A Bench of Justices A.K. Sikri and A.M. Sapre said the criminal justice system needed significant reforms to institutionalise a more sympathetic approach in which the sexual abuse survivor was the focus.
“It would be adding insult to injury to tell a woman that her rape claims will not be believed unless it is corroborated in material particulars,” the court observed in a recent judgment.
The court was restoring the conviction of a man found guilty of raping his nine-year old niece in 2009. He was sent to jail for 12 years.
The court found, in this case, positive proof and a credible sequence of events linking the man to the crime.
The verdict, based on the appeal filed by the Himachal Pradesh government, dismissed the defence’s argument that there was a delay in filing the FIR in the rape case, which they claimed was fabricated.

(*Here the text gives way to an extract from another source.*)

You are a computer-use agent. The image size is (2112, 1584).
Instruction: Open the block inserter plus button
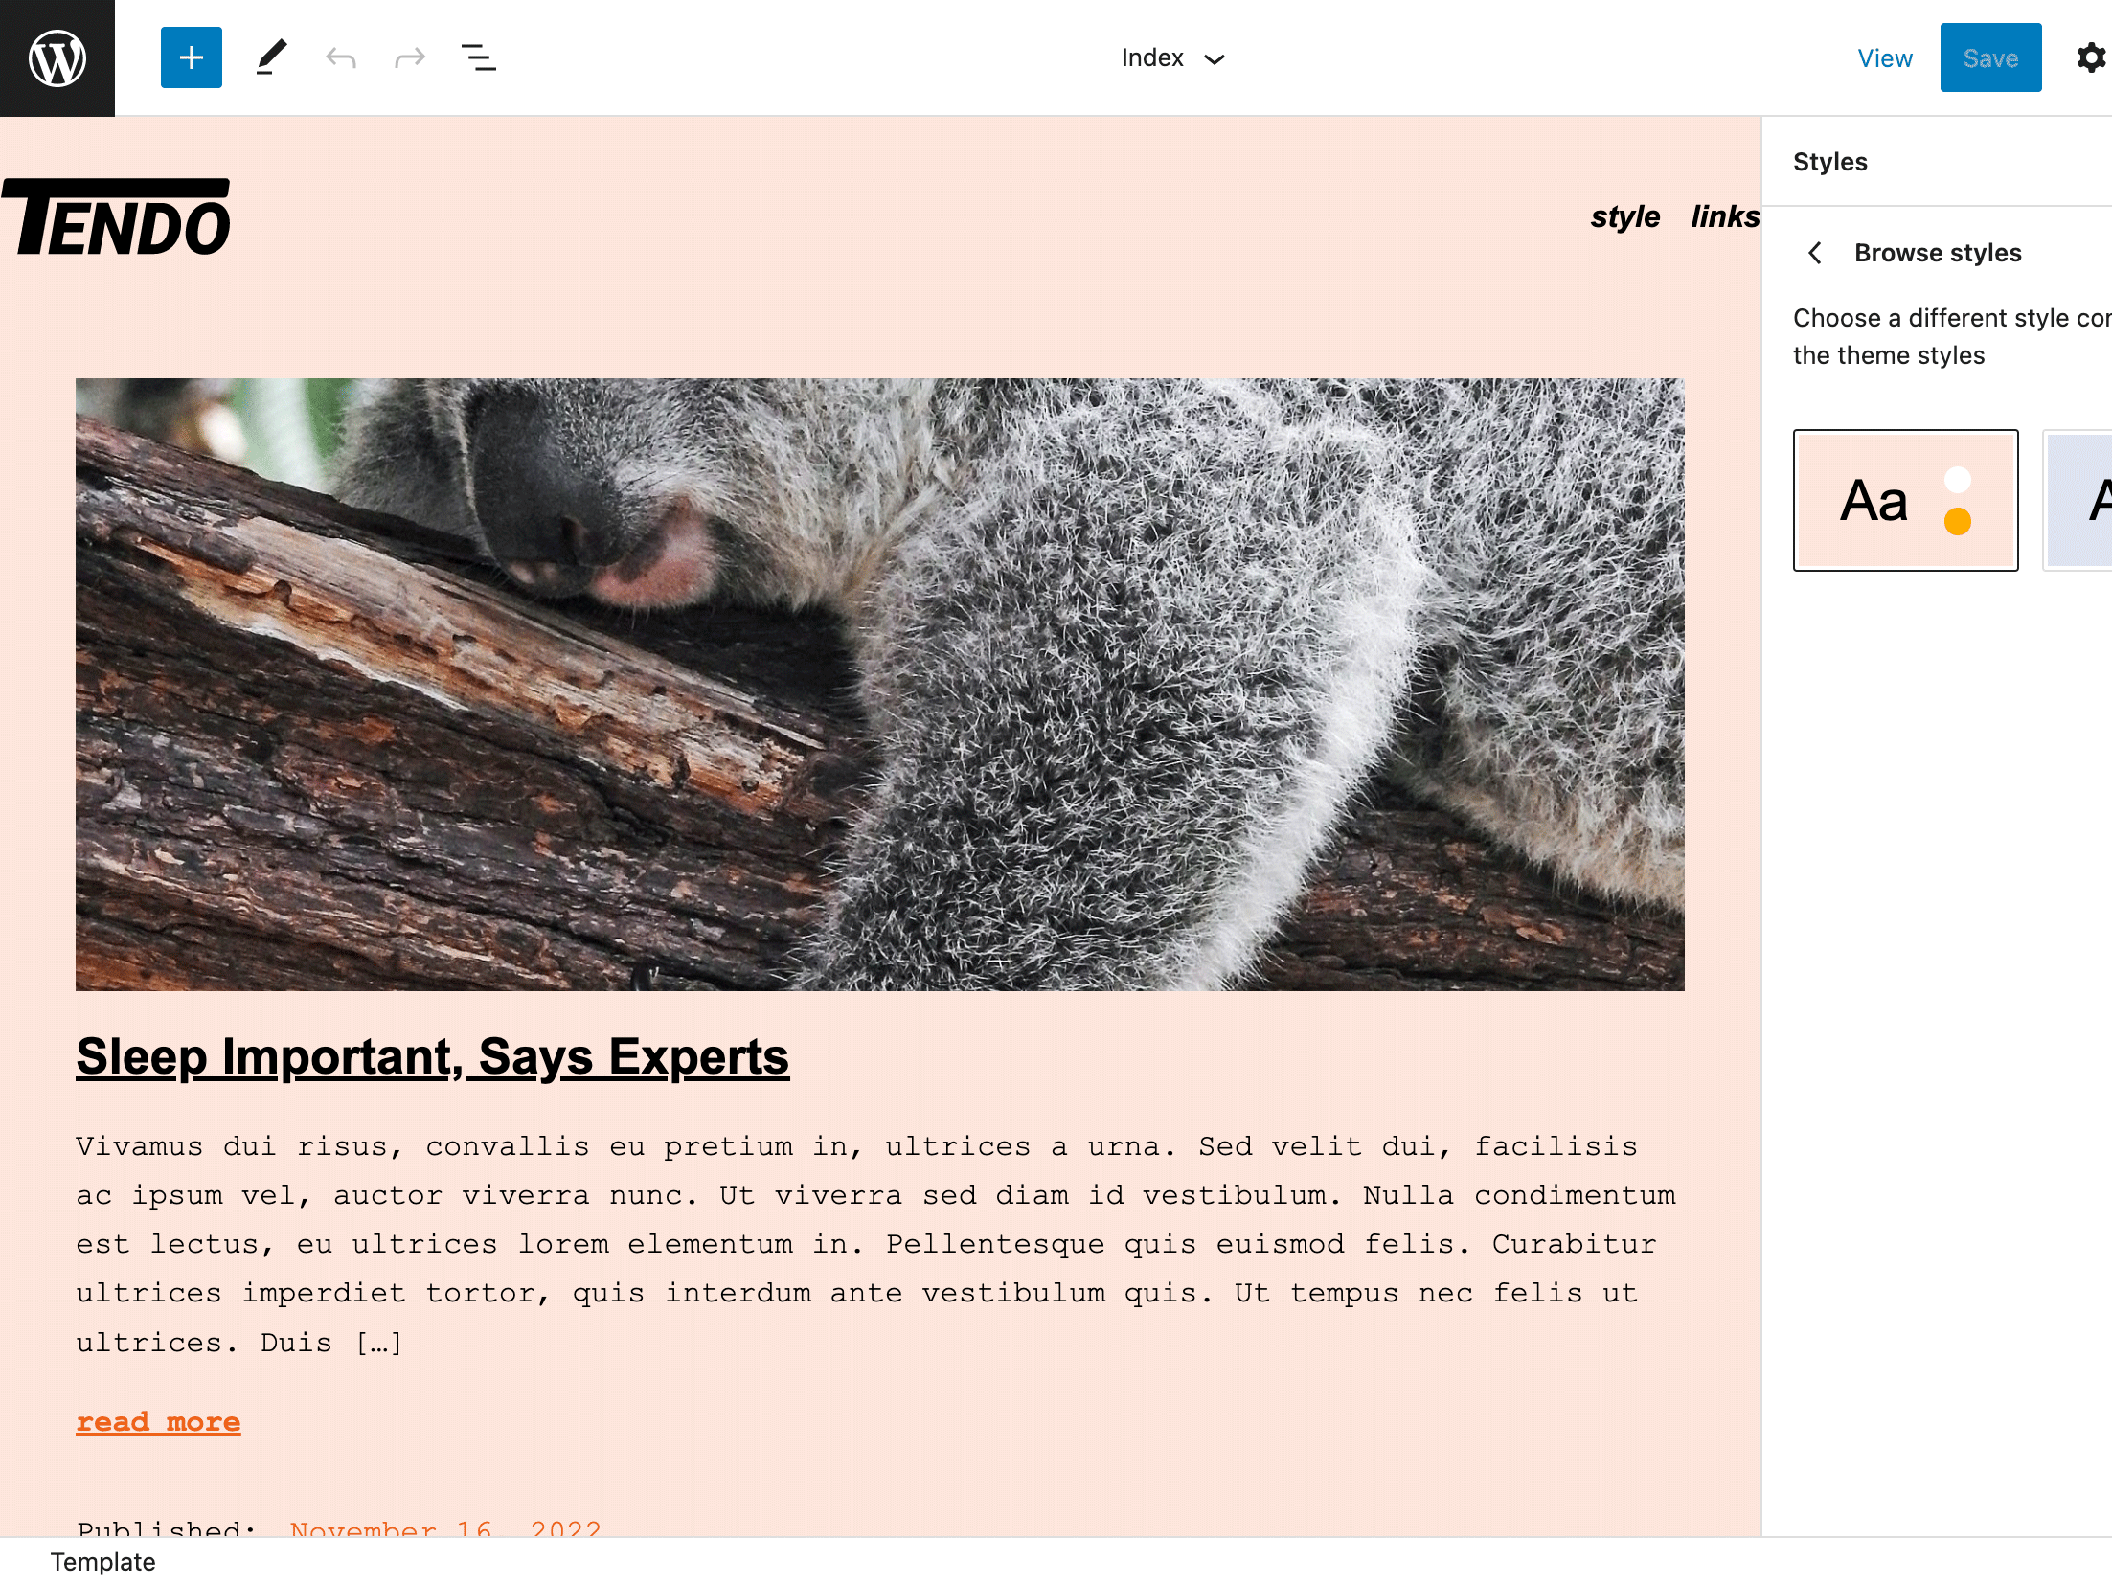point(192,57)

“It is not easy to lodge a complaint of this nature exposing the prosecutrix [victim] to the risk of social stigma which unfortunately still prevails in our society,” the court responded. Moreover, it added that “a decision to lodge FIR becomes more difficult and harder when the accused happens to be a family member.”
Justices Sikri and Sapre also observed that in many cases rape by family members was not reported to the police by the victim or her immediate family, fearing social stigma.